What distinguishes this film from the rest despite so many other shortcomings is a rare perceptive insight into Bond — the man — and the fruition of personal evolution. The misogynistic tomcat who once bedded broads in every port has gone extinct, an overdue casualty of the changing times. The 2021 Bond is monogamous, though there’s always some sexual tension in the air anytime an attractive female enters the room, which is practically in every scene. And who can resist Bond, whether barechested on a beach or shamelessly preening in a double-breasted tuxedo? Still, it’s probably a smart idea to transform the Bond persona into a reflection of the 21st century. The Mad Men days of spycraft when women were props and playthings are long gone.
Musically, this film is among the very best in the Bond genre. Hans Zimmer, the auditory zeitgeist of big-budget action-movie music and sound choreography, delivers the perfect mood-setting instrumentation and crescendo for an escape. And, Billie Eilish deserves to take her rightful place in a pantheon of memorable Bond movie title songs, following very nicely in a long line of contemporary pop artists who have been coronated for the task, including Adele, Carly Simon, Duran Duran, Tom Jones, Nancy Sinatra, Paul McCartney, and 007’s grand matriarch — Shirley Bassey.

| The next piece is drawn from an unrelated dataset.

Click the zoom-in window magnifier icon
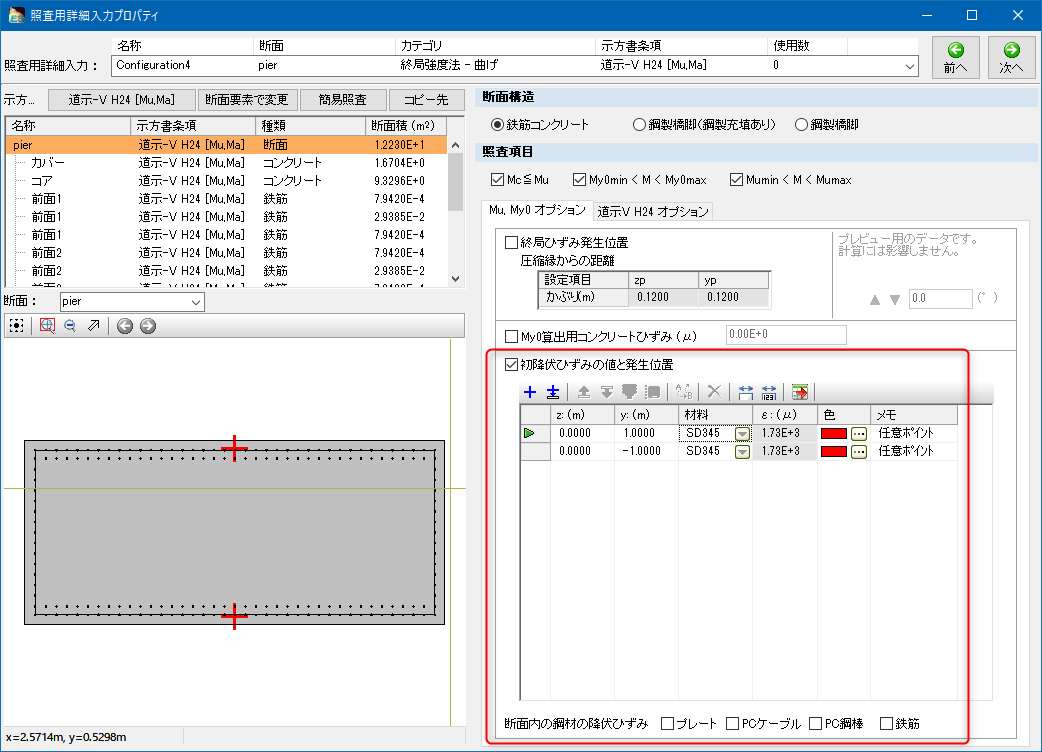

The film also has some uncomfortable relevance to current events. The release date was delayed for more than a year due to COVID. The film’s plot based upon a lethal pathogen capable of killing off most of the world’s population may have been a benign fictional threat a few years earlier. Now, it’s a stark reality. So, overseers of the Bond franchise in a rare display of wisdom correctly froze the release date until the global situation seems to have improved, or at least most viewers won’t be quite as sensitive to such fatiguing subject matter.
One notable example of the power of Bond lure is this film’s impact on the big-screen experience. No Time to Die merits the experience of a real live movie theatre, not a streaming mutant in your living room. I made a decision to see this film on the big screen. It was a conscious decision on my part to become reacquainted with an old habit. Though streaming alternatives and the threat of a pandemic have reshaped our viewing habits and taken a sledgehammer to Hollywood’s traditional business model, this was the one film that deserved a full sensory treatment. I was glad to have made that decision. It was good to hear audiences laughing out loud, gasping on cue, and enjoying themselves again after a hiatus when thousands of movie screens went dark. James Bond was the perfect film to rekindle a love affair with live movies.
Spoiler alert aside — this time around, James Bond may not have just saved the world. Given the expected desperately-needed boost to box office receipts, he may have helped to rescue the floundering movie theatre industry — at least until the next villian comes along.